The number of fatal car crashes spiked by 21% in Washoe County last year. Here's why. – Reno Gazette Journal

Editor’s note: This story was amended to correct a percentage.

It can take one second to change your life and someone else’s when driving. 

That’s what Trooper Hannah DeGoey, public information officer for the Nevada Highway Patrol, said when discussing driving behaviors that contributed to a sharply growing number of fatal crashes in the area. 

Washoe County saw a 21% increase in deadly crashes from 2019 to 2020, according to preliminary data obtained by the Reno Gazette Journal from Nevada’s Office of Traffic Safety on all fatal collisions in Washoe County from 2015 to 2020. 

According to the data, 49 individuals died in car crashes last year.

Approximately 48% of all fatal crashes in Washoe County last year are listed as having multiple causes, with more than half involving substance use. Other causes include:

14% involved a collision with a pedestrian19% involved a collision with a motorcycle16% were because someone was unrestrained16% were speed-related34% involved substance use1% involved distracted drivingWhy did car crashes spike in 2020?

While pandemic lockdowns and stay-at-home orders kept many drivers off U.S. roads and highways last year, those who did venture out found open lanes that only invited reckless driving, leading to a sharp increase in traffic-crash deaths across the country.

The nonprofit National Safety Council estimates in a report issued in early March that 42,060 people died in vehicle crashes in 2020, an 8% increase over 2019 and the first jump in four years.

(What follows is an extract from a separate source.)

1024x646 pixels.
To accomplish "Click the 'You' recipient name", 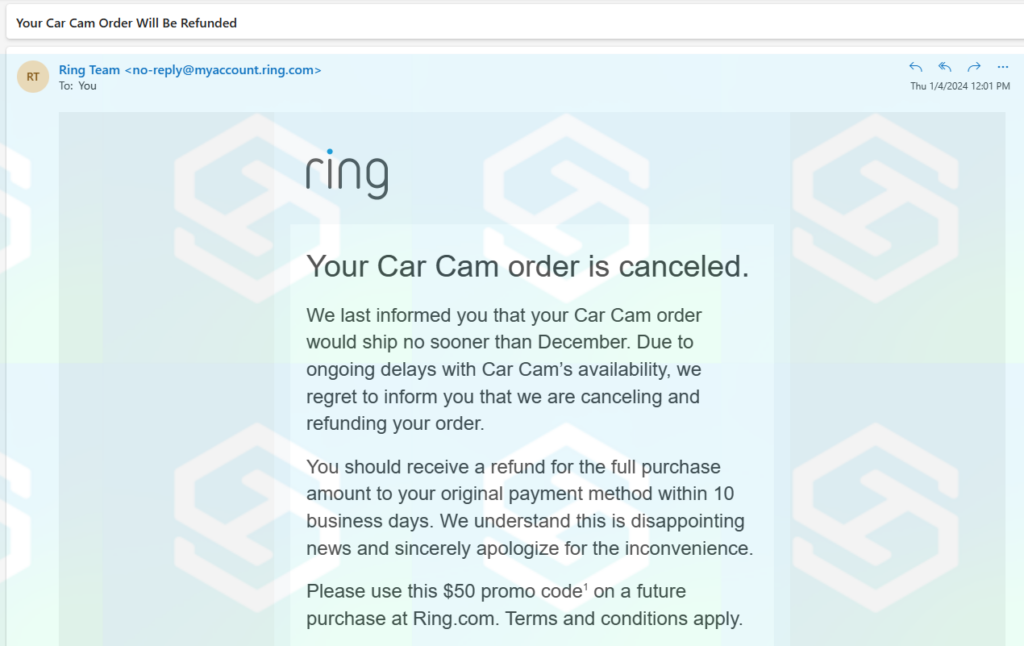I will (x=88, y=86).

Plus, the fatality rate per 100 million miles driven spiked 24%, the largest annual percentage increase since the council began collecting data in 1923.

And even though traffic is now getting close to pre-coronavirus levels, the bad behavior on the roads is continuing, authorities say.

“It’s not the roads themselves that’s the issue. It’s not an engineering issue. What we’re seeing is a lack of personal responsibility behind the wheel,” DeGoey said.